18.04.2024

Rodrigo Duterte preceded hosting Trump with tirades against his human rights critics

Duterte’s anti-narcotics campaign has killed thousands of suspected drug users and sellers. Critics say that executions are taking place with no accountability, with the government sanctioning the extrajudicial killing of suspects.

It’s fair to say that Philippines president Rodrigo Duterte is a tad touchy about his human rights record. If any reminders were needed, he provided plenty in the days before Donald Trump made his way to Southeast Asia, where the two leaders met for the first time over the weekend at the APEC summit in Vietnam and are holding talks today in Manila.

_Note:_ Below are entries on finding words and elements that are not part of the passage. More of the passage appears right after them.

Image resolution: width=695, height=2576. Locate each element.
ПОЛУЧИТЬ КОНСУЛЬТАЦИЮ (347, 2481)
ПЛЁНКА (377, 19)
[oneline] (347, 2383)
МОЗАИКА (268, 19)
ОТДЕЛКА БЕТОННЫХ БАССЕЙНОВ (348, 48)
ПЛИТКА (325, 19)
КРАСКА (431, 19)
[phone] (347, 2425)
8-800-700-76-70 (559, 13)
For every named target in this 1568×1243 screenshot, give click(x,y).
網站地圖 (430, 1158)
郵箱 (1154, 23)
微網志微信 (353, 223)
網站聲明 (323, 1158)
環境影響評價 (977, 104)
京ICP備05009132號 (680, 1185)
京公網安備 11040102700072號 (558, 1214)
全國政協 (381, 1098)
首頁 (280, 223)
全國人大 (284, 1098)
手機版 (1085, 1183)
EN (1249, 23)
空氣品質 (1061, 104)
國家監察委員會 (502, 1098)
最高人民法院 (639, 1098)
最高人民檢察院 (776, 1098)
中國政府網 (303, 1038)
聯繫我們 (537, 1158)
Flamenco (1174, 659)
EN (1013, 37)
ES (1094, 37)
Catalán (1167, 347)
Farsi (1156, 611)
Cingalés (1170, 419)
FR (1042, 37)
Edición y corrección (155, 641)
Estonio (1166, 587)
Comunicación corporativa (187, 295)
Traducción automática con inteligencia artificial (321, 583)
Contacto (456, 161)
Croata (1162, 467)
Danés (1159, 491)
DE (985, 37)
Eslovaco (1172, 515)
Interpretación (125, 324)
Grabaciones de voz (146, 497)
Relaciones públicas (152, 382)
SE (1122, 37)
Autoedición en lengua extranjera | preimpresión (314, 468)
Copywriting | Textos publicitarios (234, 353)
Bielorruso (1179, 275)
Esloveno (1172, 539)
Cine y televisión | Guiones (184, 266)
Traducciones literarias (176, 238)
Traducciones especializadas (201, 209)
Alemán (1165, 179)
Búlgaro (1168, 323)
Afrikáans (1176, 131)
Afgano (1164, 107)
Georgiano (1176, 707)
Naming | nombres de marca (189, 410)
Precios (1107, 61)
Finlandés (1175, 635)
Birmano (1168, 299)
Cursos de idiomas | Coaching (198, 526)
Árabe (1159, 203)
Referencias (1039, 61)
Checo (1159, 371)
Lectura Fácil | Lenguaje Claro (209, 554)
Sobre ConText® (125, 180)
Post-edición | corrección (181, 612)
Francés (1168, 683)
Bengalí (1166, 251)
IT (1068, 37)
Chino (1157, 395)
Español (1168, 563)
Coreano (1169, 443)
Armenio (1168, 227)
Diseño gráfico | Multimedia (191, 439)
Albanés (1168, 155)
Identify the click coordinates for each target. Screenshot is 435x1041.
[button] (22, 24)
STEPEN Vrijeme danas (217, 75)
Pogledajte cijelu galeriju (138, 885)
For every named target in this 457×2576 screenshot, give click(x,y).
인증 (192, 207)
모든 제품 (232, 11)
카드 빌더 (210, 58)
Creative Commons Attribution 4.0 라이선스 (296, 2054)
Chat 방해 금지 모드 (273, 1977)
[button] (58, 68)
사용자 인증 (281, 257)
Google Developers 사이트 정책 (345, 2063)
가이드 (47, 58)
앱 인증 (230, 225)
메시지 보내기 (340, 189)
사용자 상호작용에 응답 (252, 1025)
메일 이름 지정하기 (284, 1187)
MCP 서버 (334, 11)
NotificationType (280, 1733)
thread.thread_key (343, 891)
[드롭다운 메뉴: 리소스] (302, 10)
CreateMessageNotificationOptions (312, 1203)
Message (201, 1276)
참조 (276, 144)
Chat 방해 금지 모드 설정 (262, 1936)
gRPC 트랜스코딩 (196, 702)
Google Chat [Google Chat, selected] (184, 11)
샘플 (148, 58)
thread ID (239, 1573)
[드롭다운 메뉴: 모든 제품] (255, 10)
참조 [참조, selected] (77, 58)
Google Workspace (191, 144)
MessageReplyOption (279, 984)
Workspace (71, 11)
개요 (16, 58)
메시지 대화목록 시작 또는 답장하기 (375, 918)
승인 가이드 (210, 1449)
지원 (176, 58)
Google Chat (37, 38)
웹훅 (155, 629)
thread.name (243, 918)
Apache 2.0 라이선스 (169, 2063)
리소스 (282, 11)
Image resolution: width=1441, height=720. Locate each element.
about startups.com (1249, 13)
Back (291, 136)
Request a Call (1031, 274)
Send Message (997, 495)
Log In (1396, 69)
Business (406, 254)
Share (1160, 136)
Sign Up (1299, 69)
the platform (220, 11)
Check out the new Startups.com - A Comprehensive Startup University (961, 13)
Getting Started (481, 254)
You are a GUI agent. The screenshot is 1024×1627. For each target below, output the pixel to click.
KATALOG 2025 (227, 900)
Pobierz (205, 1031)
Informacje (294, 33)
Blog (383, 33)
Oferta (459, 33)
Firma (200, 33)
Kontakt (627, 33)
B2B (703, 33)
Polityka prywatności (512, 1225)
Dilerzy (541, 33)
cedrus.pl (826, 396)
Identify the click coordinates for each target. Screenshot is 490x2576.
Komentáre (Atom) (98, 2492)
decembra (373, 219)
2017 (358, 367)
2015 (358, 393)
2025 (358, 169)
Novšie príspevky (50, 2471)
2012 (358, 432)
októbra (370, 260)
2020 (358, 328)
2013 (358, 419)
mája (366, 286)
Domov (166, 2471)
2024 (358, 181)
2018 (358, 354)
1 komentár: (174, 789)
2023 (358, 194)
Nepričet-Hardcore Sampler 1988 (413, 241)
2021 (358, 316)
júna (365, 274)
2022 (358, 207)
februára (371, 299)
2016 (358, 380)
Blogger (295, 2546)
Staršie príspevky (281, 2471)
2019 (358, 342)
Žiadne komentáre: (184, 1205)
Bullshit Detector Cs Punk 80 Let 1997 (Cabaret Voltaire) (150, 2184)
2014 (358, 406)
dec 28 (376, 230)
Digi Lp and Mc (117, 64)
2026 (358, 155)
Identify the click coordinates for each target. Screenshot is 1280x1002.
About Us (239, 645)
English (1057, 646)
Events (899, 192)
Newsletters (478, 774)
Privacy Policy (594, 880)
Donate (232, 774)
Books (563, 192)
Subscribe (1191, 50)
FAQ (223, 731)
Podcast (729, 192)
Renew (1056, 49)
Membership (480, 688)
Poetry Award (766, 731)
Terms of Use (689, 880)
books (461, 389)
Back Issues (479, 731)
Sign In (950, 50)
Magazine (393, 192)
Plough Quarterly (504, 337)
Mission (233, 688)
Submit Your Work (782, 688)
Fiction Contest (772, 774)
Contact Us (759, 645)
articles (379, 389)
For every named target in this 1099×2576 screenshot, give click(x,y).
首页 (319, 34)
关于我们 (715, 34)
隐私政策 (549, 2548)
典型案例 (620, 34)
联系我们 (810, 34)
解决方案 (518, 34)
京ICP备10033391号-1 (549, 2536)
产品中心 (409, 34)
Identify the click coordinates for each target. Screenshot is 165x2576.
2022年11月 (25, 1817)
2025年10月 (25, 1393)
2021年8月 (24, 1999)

Last week during a media interview in Vietnam, Duterte recalled that US lawmakers critical of his human rights record had in July pounced on Trump for inviting the Philippine leader to the White House. Other lawmakers have urged Trump to bring up the issue with Duterte in person. Duterte told the journalists gathered it was presumptuous to assume he even wanted to go to the US, and said he’d like to bar any US lawmakers critical of his human rights record from entry into the Philippines.

 “You want to ask a question, I’ll give you an answer. Lay off.” 

As for Trump himself, Duterte made it clear the American president best steer clear of the topic, saying on Nov. 8 how he’d respond if Trump brought it up: “You want to ask a question, I’ll give you an answer. Lay off. That is not your business. That is my business. I take care of my country and I will nurture my country to health.”

On Nov. 9, Duterte, speaking to overseas Filipino workers in Vietnam, reiterated a warning that he’ll slap UN special rapporteur Agnes Callamard if she investigates him for the extrajudicial killings being linked to his war on drugs. The UN has urged the Duterte administration to stop extrajudicial killings in the country, and warned that declarations by top officials could “legitimize” violence against drug users.

Duterte also last week offered to host a world summit on human rights, though it wasn’t clear he was being serious. He lamented being singled out, as he saw it, for rights violations, saying other countries have their issues as well. “What makes the death of people in the Philippines more important than the rest of the children in the world that were massacred and killed?” he said.

On Nov. 9, Duterte also recalled killing somebody for the first time. “At the age of 16, I already killed someone. A real person, a rumble, a stabbing. I was just 16 years old. It was just over a look. How much more now that I am president?”

Duterte has been under fire since last year over human-rights issues with his war on drugs, with criticism coming from the UN, the EU, Barack Obama, the Pope, and UN secretary-general Ban Ki-moon, all of whom he insulted (often with profanities) and complained about. In an October 2016 interview with Al Jazeera he said he “doesn’t give a shit” about human rights while dismissing the deaths of innocent people in his war on drugs.

Close observers believe Trump is unlikely to criticize (paywall) his counterpart over human rights during their face-to-face talks. Indeed the two leaders seemed chummy last night (Nov. 12) sitting next to each other at a gala dinner for the 31st ASEAN Summit, when Duterte sang a song on stage, saying jokingly he was doing so “upon the orders of the commander-in-chief of the United States.”

In May, Trump praised Duterte over the phone for “an unbelievable job on the drug problem” in the Philippines.